This article was updated on Dec. 15, 2016, and originally published on July 16, 2015.
Choices are usually good, but they can be tough, especially when it comes to something as complex as your health insurance.
For instance, figuring out if you're better off picking a health maintenance organization, or HMO, rather than a preferred provider organization, or PPO, insurance plan can be downright confusing if you don't know the key differences between the two options.
HMOs give you access to doctors and hospitals that are within a network established by the insurance company.
Those HMO networks are made up of healthcare providers who meet certain qualifications and who have agreed to provide their services at prices negotiated with the insurance company.
Typically, this means that healthcare providers participating in an HMO are paid less by the insurer than they might otherwise be paid -- a concession that doctors and hospitals are willing to make in exchange for access to more potential patients.
Since HMOs only contract with a certain number of doctors and hospitals in any one particular area, and insurers won't pay for healthcare received at out-of-network providers, the biggest disadvantages of HMOs are fewer choices and potentially, higher costs. Other drawbacks to HMOs include needing to obtain a primary care referral before seeing a specialist, and annual limits on the number of office visits, tests, and certain treatments.
In exchange for accepting the limitations of an HMO, patients usually pay lower monthly insurance payment premiums, and in some cases they may not have to pay some deductibles.
PPOs offer patients more flexibility than HMOs, but that flexibility comes at a price.
Like HMOs, PPOs establish networks of healthcare providers, but PPOs have fewer restrictions on receiving healthcare from care providers or facilities that don't participate in their network.
For example, PPO insurance plans will pay for out of network visits, and a referral isn't necessary before visiting a specialist, which can mean fewer visits to your primary care physician.
However, the amount your insurance plan will pay for out of network care is likely to be less than it would pay for in-network care, and that can lead to surprising out of pocket expenses.
Additionally, a patient's share of costs for out of network visits often doesn't count toward a patient's annual out of pocket maximum for PPOs. That means there's no limit to how much money you could end up spending on out of network healthcare each year.
Are PPOs really more expensive?
Before choosing an insurance plan, people should consider co-pays, co-insurance, drug coverage, and other plan costs, however, a look at the average monthly premium payment for Medicare Advantage HMOs and PPOs shows that Medicare recipients can pay a lot more for a PPO's flexibility.
According to the Kaiser Family Foundation, the average Medicare Advantage regional PPO plan in 2016, unweighted by enrollment, cost $75 per month, or nearly double the $39 per month that it cost for a Medicare Advantage HMO plan.
Although PPO monthly premiums are higher for Medicare Advantage recipients, they may not be higher for people who get their insurance through the Affordable Care Act exchanges.
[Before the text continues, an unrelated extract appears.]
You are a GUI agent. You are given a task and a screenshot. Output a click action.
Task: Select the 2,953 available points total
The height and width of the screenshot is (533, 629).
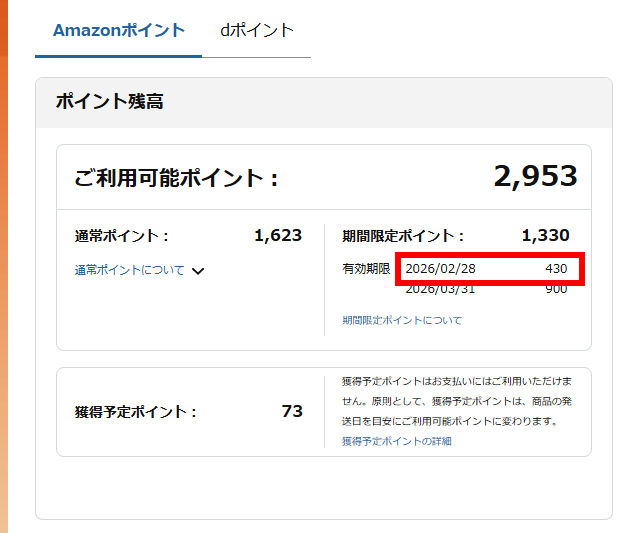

Premiums vary from region to region and state by state, so consumers should shop around.
Similarly, if you're getting insurance through an employer, premium rates can also vary widely; however, the Kaiser Family Foundation reports that PPOs are still typically pricier than HMOs. In 2016, the average annual cost of an employer sponsored PPO plan was $6,800, while the average cost of a HMO plan was $6,576.
Tying it together
How out-of-network care is handled is the biggest difference between an HMO and PPO, but over time, that difference is blurring as more HMOs allow for some out-of-network benefits, and more PPOs decrease how much they'll pay for out-of-network visits. Because the gap between HMOs and PPOs is closing, it's becoming even more critical to consider total out of pocket expenses beyond monthly premiums -- and unfortunately, that makes choosing a plan even more confusing for consumers.